── TEXTO SELECIONADO ──
Crônica de domingo: Orozimbo e a passeata que não aconteceu em Poços

No post sobre a política estudantil em Poços dos anos 60, entrou um comentário do Rogerinho Furtado, bravo comigo, por ter exposto nosso amigo Gerinho e poupado os dedoduros da cidade.
 
De fato, da maneira como o texto foi escrito pode ter passado a impressão de que nosso comunista predileto, o Gerinho, passou em brancas nuvens pelo golpe de 64, Não foi. Penou muito, foi perseguido.
 
Antes da gloriosa, os medos de Gerinho eram mais sulmineiros, próximos do medo de saci, mula sem cabeça. Tinha medo pânico de… aborto. Não conseguia andar sozinho pela noite de Poços com medo de ser surpreendido por um aborto.
 
– Mas, Gerinho, como o aborto vai te pegar?
 
– Sei lá, mas morro de medo.
 
Depois de 64, passou a se haver com medos mais concretos.
 
O comentário me trouxe outras lembranças.
 
Rogerinho e seus dois irmãos, Totonho e Luiz (me esqueci do seu apelido), pertenciam a uma família de esquerda, dos alunos do Colégio do Arinos. Quando o conheci, a mãe tinha uma pensão na rua Paraiba.
 
Lá por 1968 ou 1969, indignados com a situação política, decidimos organizar a primeira passeata de protesto em Poços de Caldas.
 
Combinamos detalhadamente. No dia marcado, os manifestantes nos reuniríamos na pensão da mãe do Rogerinho, forrarísmo o estômago com uma canja de galinha e seguiríamos para a praça.
 
Apenas uma peça faltava para o evento: os manifestantes.
 
O Rogerinho deu a ideia de recorrermos ao nosso pai-de-santo predileto, o Orozimbo, que tinha um terreiro perto da Fonte dos Amores e, entre as sessões, vivia cercado de jovens discípulos nda praça da cidade, a quem ensinava capoeira e outras artes exóticas.
───
TAREFAS:
a - Cite os nomes dos três irmãos mencionados na crônica.
b - Transcreva da crônica o trecho entre "Combinamos detalhadamente. No" e "evento: os manifestantes.", incluindo esses dois pontos.
Responda com base somente na crônica.
── MATERIAL COLETADO ──
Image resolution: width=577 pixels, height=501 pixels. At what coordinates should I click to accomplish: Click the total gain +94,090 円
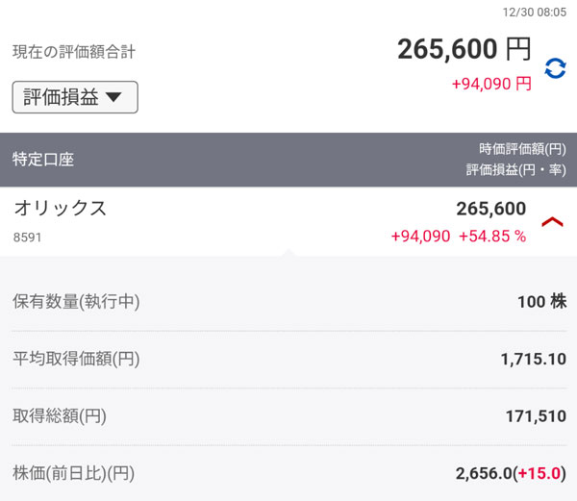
───
RESPOSTAS DAS TAREFAS:
a - Rogerinho, Totonho e Luiz.

b -
Combinamos detalhadamente. No dia marcado, os manifestantes nos reuniríamos na pensão da mãe do Rogerinho, forrarísmo o estômago com uma canja de galinha e seguiríamos para a praça.
 
Apenas uma peça faltava para o evento: os manifestantes.